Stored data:
== == ==

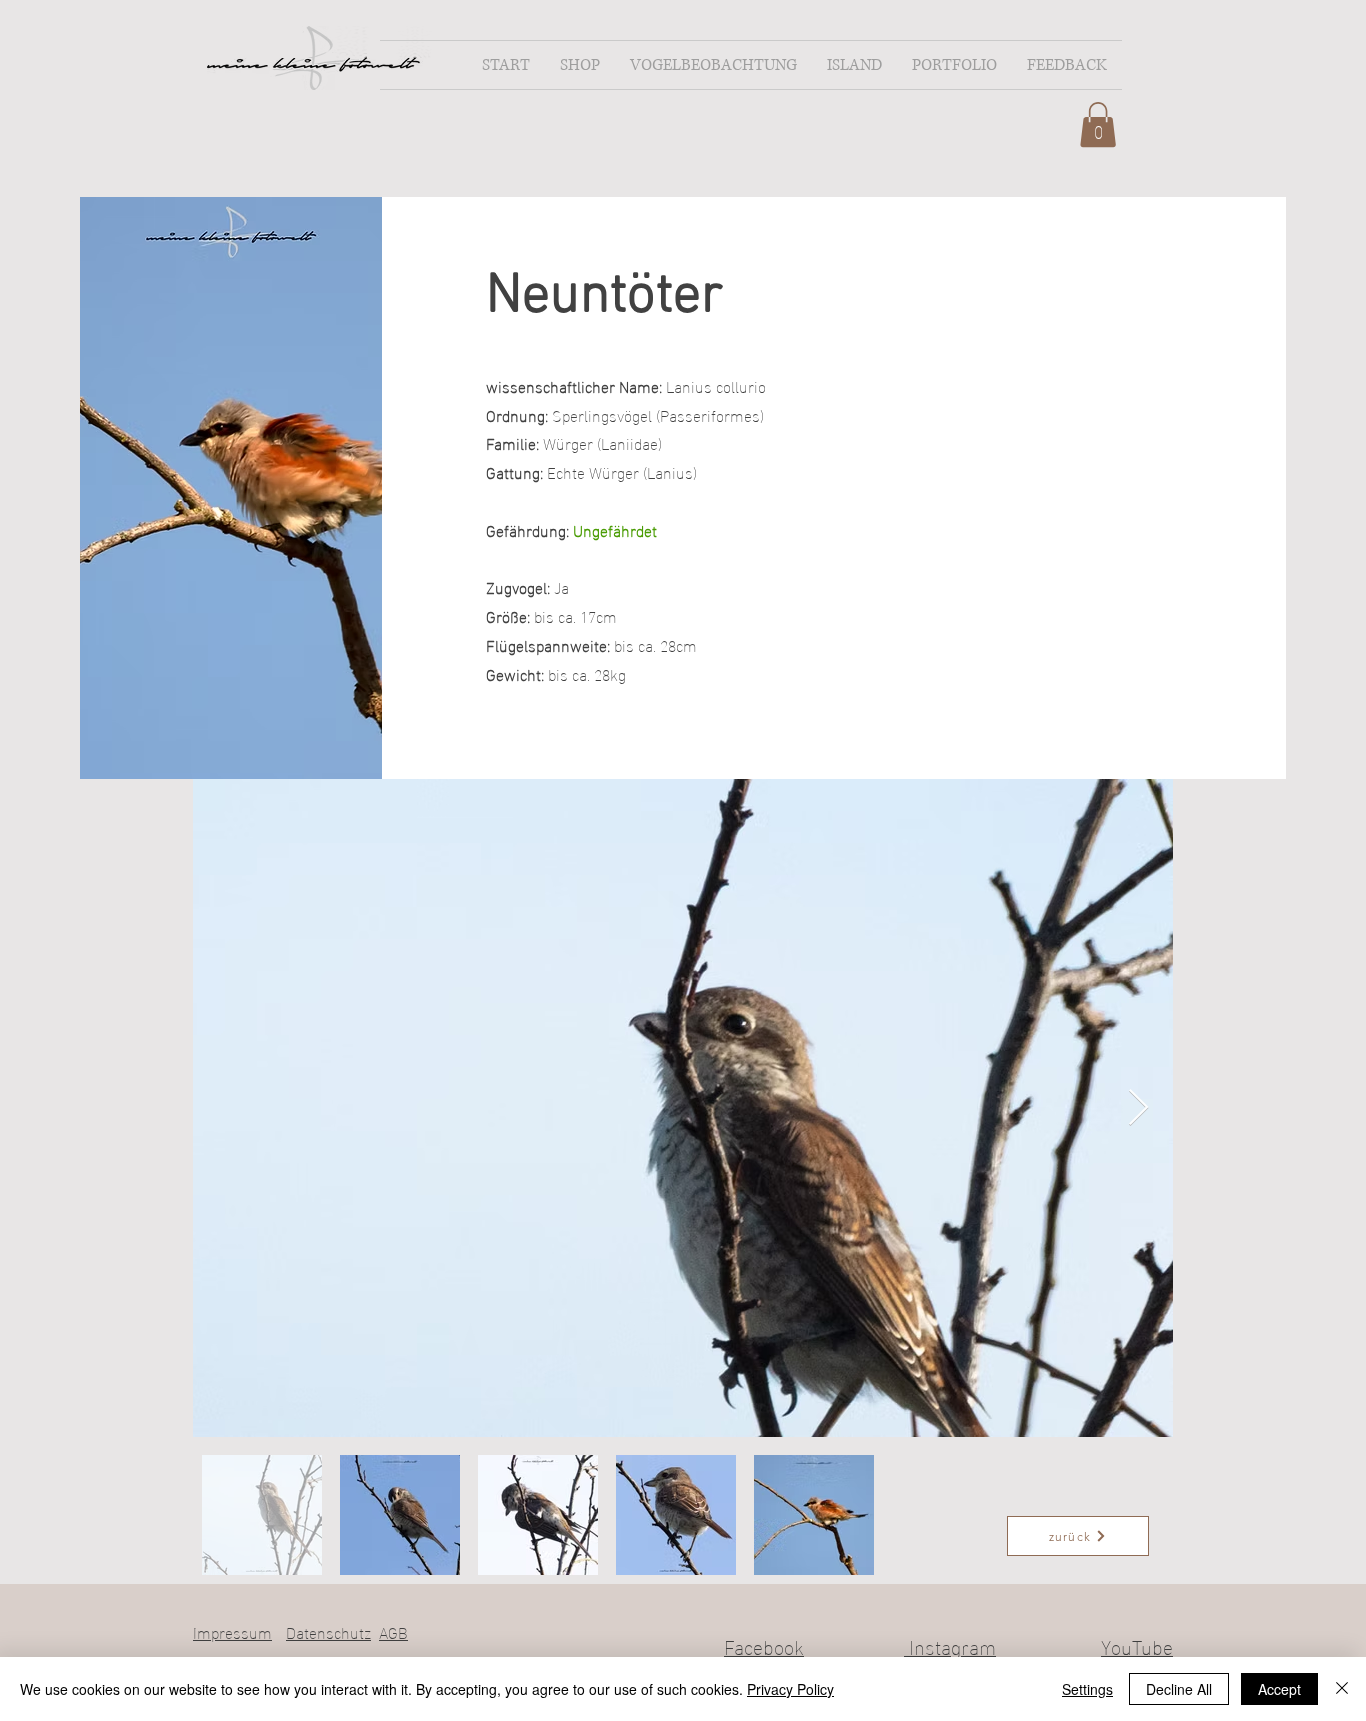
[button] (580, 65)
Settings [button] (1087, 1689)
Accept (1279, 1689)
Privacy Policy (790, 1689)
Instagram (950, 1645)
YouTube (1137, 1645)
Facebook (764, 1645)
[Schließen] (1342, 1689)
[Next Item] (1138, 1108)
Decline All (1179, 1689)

== == ==

- Task item
A word-for-word copy of the data above is needed, one that omits the pictures.

- Answer space
[button] (580, 65)
Settings [button] (1087, 1689)
Accept (1279, 1689)
Privacy Policy (790, 1689)
Instagram (950, 1645)
YouTube (1137, 1645)
Facebook (764, 1645)
[Schließen] (1342, 1689)
[Next Item] (1138, 1108)
Decline All (1179, 1689)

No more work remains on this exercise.